## What needs to be done
Look below for the line containing "Congratulations To The"; from there through the line containing "Blanket (954, 274)", both lines included, please set down each line exactly and nothing else.

## Supplied entries
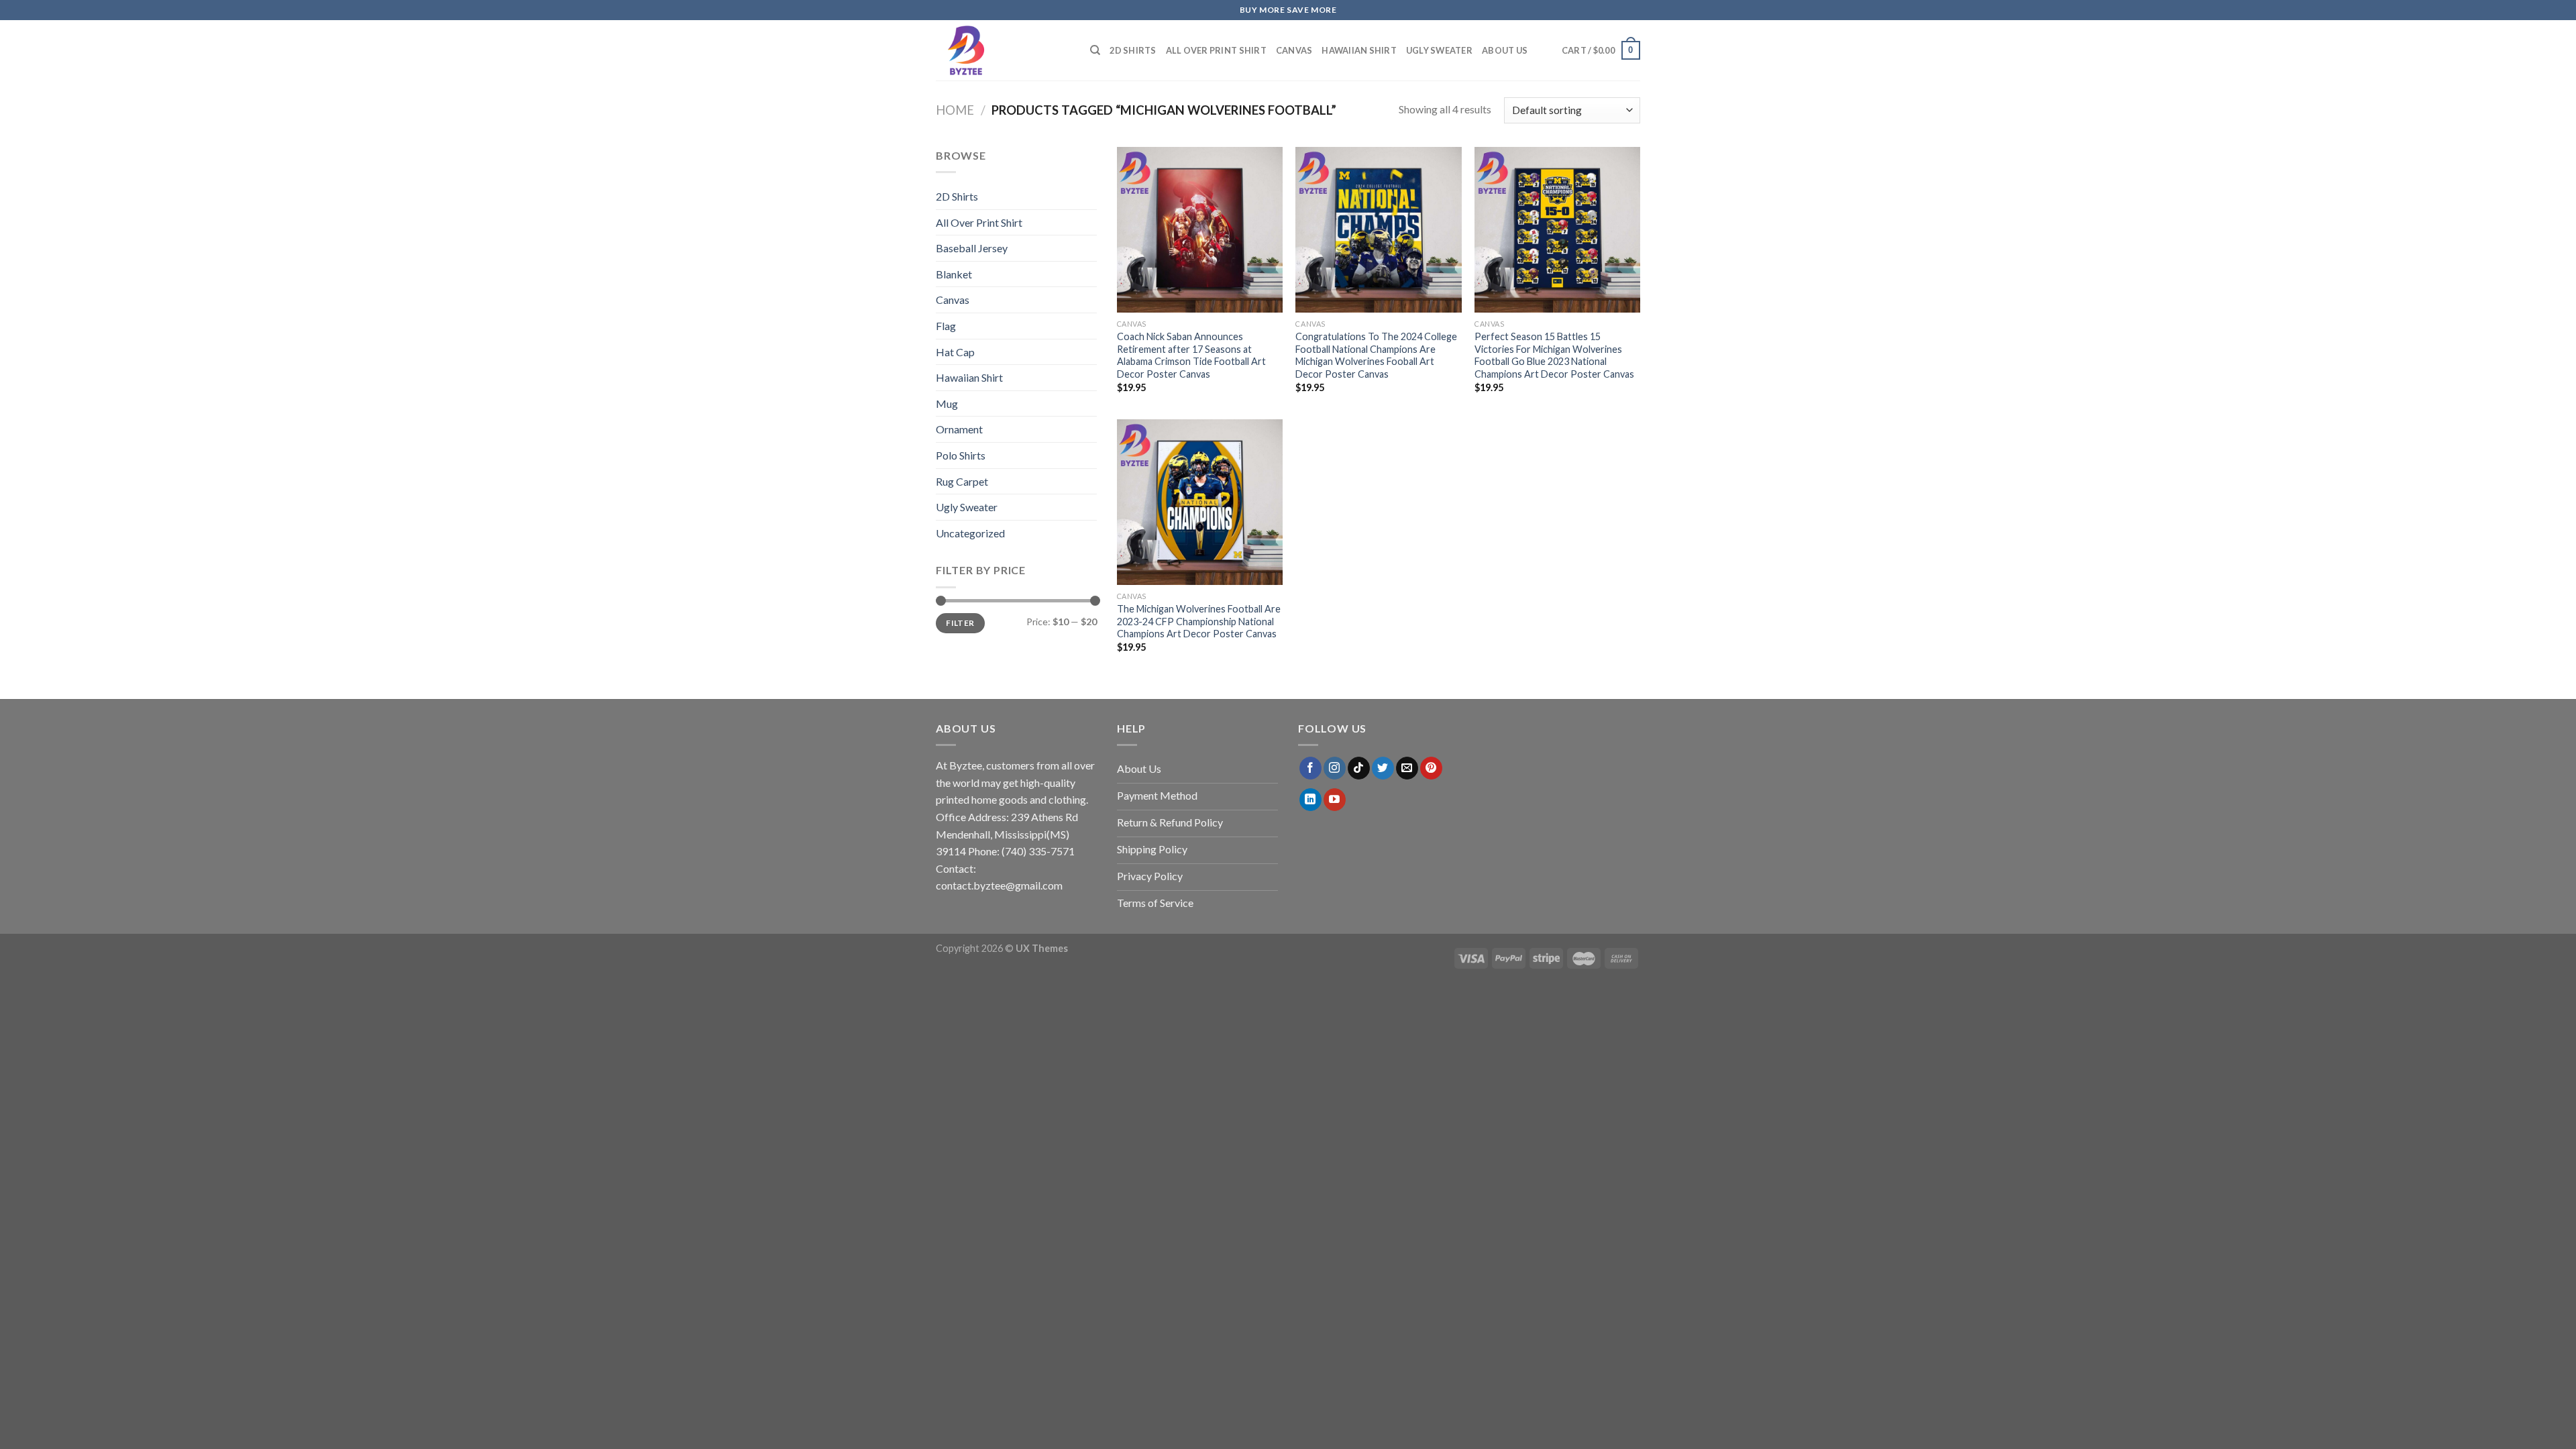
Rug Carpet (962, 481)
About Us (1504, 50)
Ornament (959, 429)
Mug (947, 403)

...

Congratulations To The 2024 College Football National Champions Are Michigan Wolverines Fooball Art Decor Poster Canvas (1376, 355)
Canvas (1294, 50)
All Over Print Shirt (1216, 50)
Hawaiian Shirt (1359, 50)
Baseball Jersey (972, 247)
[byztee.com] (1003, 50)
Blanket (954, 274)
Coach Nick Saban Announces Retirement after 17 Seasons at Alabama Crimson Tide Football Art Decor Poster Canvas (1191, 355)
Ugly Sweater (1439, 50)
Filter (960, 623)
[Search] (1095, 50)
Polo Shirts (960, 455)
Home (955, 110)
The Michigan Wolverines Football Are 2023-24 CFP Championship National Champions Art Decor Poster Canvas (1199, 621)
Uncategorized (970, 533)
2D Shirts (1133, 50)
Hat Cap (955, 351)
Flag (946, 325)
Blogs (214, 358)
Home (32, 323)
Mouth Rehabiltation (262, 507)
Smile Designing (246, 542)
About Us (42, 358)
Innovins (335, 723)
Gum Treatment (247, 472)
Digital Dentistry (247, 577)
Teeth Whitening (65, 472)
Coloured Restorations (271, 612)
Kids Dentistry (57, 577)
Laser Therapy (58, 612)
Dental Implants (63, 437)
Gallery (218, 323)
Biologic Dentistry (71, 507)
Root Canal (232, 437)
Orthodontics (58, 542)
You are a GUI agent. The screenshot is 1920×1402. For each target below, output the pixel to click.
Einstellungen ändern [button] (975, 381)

## Task response
Congratulations To The 2024 College Football National Champions Are Michigan Wolverines Fooball Art Decor Poster Canvas (1376, 355)
Canvas (1294, 50)
All Over Print Shirt (1216, 50)
Hawaiian Shirt (1359, 50)
Baseball Jersey (972, 247)
[byztee.com] (1003, 50)
Blanket (954, 274)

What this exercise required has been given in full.